Ce qu’on lit ci-après, je l’ai noté cette nuit vers 4 h 30.
Je ne l’ai pas noté pour le publier. L’idée de le publier m’a passé par la tête tout à l’heure en m’installant devant mon ordinateur pour rédiger l’entrée 0105 sur un sujet très sérieux. Je me suis ravisé : « Pourquoi toujours enquiquiner mes lecteurs avec un « déballage intellectuel » (commentaire 104C17) ? Ce blog étant personnel, pourquoi ne pas partager avec tous un peu de mes petites pensées brutes, ces nains qui trottinent avec moi sur le sentier de ma petite vie ? »
Donc, aujourd’hui, un peu de mon cogito brut de fonderie : la dernière note de mes carnets.
Des carnet j’en ai eu des tas, des gros, des minces, de formats différents selon les tailles de mes poches, les lieux et les circonstances (au bureau, au lit, en voyage, etc.) J’en ai perdu, j’en ai oublié ici et là et j’en ai retrouvé quelquefois. Le destin de mes carnets ne me tracasse pas. Ceux qui m’ont laissé dans mon coin — vox populi vox Dei (voix du peuple, voix de Dieu), mais est-ce vrai ? —, avec raison ne me considèrent pas comme un penseur. Pour les autres, curieux de ce que je pense malgré tout, voilà ma note de la nuit dernière :
Cette nuit, je priai, écrasé sur moi-même, les cous-de-pied et le front plaqués au sol de mon appartement, à ce béton enfoncé quelques étages au-dessous dans cette terre que le Créateur m’a donnée : « Fais-en ce que tu veux ! » (Genèse ———)* et je me déniaisai une fois de plus. Chez certains la prière est un moment d’illusion mystique, de rêve éveillé.

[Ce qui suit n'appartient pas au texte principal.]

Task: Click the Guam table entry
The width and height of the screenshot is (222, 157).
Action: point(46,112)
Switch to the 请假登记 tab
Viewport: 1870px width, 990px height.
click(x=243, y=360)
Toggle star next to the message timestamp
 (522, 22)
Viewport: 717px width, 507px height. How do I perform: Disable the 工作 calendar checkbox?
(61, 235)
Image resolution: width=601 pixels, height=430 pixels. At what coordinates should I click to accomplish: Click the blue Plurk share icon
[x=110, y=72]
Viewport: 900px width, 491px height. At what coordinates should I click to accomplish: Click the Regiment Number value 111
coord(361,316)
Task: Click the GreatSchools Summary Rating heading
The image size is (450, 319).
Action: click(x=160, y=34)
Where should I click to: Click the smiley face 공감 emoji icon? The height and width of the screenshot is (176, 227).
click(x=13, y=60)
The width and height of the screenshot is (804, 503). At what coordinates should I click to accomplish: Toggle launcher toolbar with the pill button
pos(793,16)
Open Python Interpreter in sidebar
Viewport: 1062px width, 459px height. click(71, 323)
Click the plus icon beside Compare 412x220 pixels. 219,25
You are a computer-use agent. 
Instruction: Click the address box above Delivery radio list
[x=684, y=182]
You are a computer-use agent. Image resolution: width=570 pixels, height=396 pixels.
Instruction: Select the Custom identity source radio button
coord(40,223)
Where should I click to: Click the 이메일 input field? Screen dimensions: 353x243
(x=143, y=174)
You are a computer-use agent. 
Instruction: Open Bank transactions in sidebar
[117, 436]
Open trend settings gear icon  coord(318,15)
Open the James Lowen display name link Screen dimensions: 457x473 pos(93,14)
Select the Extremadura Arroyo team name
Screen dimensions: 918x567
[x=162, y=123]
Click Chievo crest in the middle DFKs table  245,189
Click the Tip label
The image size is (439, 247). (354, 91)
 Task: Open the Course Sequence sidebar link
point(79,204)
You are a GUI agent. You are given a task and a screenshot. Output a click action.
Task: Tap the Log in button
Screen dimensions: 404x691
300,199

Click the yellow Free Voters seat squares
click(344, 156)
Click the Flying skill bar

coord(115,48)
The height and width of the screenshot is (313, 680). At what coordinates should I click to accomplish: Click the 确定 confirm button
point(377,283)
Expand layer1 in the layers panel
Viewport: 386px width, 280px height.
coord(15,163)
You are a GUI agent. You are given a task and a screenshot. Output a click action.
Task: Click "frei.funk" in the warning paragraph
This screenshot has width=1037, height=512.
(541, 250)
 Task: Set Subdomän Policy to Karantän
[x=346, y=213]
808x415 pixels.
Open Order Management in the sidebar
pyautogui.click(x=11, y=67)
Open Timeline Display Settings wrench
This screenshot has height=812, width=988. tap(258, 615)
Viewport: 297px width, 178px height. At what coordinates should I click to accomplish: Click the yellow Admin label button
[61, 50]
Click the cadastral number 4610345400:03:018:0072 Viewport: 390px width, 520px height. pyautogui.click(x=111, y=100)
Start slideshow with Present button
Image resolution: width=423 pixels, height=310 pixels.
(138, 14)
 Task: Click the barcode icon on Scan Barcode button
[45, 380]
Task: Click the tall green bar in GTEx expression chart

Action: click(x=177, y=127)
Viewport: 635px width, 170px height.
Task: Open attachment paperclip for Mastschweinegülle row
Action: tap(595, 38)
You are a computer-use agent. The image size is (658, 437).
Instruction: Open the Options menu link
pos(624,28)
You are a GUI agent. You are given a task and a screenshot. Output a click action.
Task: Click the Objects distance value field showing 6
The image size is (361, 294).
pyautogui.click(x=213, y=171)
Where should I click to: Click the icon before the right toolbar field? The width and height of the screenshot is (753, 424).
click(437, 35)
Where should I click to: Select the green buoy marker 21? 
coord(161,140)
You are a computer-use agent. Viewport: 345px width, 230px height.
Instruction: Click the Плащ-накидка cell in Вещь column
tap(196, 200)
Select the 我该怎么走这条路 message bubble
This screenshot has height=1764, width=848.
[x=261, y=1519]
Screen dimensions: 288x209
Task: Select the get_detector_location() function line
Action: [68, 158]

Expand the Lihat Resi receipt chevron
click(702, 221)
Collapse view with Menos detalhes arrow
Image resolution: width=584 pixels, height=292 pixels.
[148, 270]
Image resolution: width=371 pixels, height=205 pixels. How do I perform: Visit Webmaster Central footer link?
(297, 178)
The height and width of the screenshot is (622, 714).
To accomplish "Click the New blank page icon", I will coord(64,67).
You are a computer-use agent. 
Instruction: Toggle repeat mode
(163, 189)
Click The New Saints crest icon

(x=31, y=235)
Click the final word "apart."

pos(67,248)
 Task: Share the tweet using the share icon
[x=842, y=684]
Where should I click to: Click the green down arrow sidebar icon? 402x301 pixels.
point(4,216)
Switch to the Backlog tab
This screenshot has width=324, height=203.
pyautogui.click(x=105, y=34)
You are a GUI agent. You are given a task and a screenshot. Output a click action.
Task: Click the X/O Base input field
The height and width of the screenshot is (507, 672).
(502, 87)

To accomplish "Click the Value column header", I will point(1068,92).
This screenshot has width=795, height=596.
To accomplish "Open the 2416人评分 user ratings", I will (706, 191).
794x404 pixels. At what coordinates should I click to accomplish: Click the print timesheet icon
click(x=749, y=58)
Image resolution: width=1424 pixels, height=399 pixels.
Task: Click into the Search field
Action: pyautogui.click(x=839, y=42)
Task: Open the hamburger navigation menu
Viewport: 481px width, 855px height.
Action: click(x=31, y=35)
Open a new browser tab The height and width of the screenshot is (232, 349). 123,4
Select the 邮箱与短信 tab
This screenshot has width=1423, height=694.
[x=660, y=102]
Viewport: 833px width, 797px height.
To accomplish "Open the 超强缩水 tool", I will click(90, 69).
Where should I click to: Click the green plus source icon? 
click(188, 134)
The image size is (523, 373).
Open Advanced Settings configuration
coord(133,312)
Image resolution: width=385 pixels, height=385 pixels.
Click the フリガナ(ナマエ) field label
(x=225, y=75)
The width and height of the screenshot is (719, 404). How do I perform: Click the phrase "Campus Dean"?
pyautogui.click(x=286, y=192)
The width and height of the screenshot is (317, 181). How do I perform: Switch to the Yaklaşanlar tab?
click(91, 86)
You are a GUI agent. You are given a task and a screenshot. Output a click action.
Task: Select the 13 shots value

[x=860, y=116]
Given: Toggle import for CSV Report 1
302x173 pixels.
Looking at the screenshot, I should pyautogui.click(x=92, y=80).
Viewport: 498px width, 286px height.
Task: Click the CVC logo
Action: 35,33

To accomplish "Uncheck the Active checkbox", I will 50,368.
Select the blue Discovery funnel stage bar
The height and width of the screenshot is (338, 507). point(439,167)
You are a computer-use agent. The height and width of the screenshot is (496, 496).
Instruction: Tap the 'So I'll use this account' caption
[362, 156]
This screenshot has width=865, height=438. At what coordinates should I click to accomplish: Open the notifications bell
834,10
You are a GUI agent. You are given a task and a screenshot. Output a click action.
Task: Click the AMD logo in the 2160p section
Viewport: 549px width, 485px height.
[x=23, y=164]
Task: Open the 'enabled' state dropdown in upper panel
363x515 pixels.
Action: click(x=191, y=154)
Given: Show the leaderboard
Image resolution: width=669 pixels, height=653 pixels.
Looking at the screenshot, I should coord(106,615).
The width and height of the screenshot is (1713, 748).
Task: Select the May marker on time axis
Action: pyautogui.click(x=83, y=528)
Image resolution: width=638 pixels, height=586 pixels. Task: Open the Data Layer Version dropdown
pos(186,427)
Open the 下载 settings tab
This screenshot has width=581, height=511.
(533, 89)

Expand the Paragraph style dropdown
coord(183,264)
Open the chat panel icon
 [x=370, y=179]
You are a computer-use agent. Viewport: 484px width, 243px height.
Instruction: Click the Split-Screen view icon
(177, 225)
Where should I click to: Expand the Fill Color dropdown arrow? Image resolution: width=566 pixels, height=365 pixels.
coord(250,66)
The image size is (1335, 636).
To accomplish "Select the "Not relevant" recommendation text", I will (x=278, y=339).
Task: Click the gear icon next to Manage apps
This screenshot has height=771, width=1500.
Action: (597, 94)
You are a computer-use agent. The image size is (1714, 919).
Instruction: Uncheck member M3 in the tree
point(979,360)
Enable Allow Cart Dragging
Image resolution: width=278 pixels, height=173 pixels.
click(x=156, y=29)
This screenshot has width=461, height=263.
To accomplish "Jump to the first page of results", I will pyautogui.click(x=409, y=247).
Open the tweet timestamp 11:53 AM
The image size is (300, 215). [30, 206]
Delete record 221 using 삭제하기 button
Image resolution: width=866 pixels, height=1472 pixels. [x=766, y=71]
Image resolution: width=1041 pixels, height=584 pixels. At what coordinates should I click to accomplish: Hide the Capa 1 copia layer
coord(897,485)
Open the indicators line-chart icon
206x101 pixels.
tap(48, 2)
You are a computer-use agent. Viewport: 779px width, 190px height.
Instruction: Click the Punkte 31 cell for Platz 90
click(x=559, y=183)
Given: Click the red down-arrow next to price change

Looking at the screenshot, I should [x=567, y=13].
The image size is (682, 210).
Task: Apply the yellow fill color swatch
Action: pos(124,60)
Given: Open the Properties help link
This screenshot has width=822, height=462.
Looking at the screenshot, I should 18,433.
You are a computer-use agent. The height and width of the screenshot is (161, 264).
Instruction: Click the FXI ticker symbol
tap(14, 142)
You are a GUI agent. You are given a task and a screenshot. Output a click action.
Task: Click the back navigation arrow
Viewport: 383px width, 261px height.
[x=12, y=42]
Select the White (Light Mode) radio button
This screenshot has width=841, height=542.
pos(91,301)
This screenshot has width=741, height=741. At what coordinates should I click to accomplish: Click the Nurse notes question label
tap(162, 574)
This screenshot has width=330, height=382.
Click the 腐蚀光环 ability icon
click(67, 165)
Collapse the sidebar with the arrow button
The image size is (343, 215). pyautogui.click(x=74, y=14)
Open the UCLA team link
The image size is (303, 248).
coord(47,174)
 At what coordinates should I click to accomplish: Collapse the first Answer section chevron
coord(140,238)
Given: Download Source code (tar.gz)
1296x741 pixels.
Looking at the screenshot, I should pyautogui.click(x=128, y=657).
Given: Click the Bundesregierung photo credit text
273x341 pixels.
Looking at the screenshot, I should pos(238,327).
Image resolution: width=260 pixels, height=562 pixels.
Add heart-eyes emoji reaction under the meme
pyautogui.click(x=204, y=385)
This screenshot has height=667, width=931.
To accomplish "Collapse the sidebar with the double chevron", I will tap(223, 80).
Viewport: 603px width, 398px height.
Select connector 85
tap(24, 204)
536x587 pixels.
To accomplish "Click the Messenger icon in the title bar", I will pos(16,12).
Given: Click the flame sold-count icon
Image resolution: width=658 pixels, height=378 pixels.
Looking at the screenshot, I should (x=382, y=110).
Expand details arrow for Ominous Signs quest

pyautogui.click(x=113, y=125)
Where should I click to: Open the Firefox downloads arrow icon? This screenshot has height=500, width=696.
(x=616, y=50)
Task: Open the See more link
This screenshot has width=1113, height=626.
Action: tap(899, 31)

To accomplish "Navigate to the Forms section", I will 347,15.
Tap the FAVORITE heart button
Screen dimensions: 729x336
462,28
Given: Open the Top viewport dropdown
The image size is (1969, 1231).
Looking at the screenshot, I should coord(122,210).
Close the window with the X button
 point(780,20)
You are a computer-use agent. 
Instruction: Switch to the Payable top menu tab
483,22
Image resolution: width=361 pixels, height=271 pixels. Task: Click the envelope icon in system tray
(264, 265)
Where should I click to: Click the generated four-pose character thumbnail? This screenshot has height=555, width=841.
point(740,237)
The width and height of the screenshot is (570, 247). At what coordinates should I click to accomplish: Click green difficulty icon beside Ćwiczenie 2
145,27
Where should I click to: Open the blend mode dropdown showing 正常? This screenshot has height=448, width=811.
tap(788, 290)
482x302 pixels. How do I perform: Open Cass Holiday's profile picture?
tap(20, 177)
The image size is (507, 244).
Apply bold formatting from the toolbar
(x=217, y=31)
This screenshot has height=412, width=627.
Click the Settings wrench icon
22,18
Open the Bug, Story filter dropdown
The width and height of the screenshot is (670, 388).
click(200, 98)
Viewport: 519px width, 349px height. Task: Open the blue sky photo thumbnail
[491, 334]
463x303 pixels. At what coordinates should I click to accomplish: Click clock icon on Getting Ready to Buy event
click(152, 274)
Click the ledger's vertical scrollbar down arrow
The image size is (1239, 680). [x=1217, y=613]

Chez moi c’est le contraire, le moment où je me déniaise, où j’atteins le scepticisme qui depuis 1974-1977 me sauve !
Dieu ? J’ai entendu une Voix s’élevant au milieu d’un carnaval de lumières et de coulées de lave de lumière et d’un concert effrayant de craquements de charpente. J’en suis même resté un peu sourd. Jésus ? Il était de chair, oui, mais s’habillait-il de chair uniquement pour me parler ou bien la gardait-il là où il allait chaque nuit en me quittant ? Comment vit-il ? Respire-t-il ? Mange-t-il ? Je n’en sais rien. J’ai seulement entendu son Message. Autrement dit, je ne sais pas grand-chose des choses auxquelles je crois. Je suis donc un croyant sceptique.
J’ai la foi, mais je ne crois qu’à ce que j’ai vu et entendu. Communiste, je croyais déniaiser la morale bourgeoise autour de moi. Puis la Bible me fit déniaiser mon communisme, puis Jésus et le Père me firent déniaiser ma Bible (interprétée par mon église) et la théologie.
Je suis un sceptique. Pas un incrédule, un sceptique.
Alors, sortant sur mon balcon dans l’intense froid humide de février j’ai vu par un trou dans le voile opaque les étoiles et je me suis émerveillé de ce que je vive au milieu de ces espaces infinis et j’ai vu, constaté, que je ne pouvais être qu’un tabernacle de Dieu, voire même Dieu lui-même, fait Dieu par Dieu…** Je suis un homme, une merveille. Si je n’étais pas sceptique je ne pourrais pas comprendre ce tout petit peu qui fait de moi — un petit homme — tout et Tout.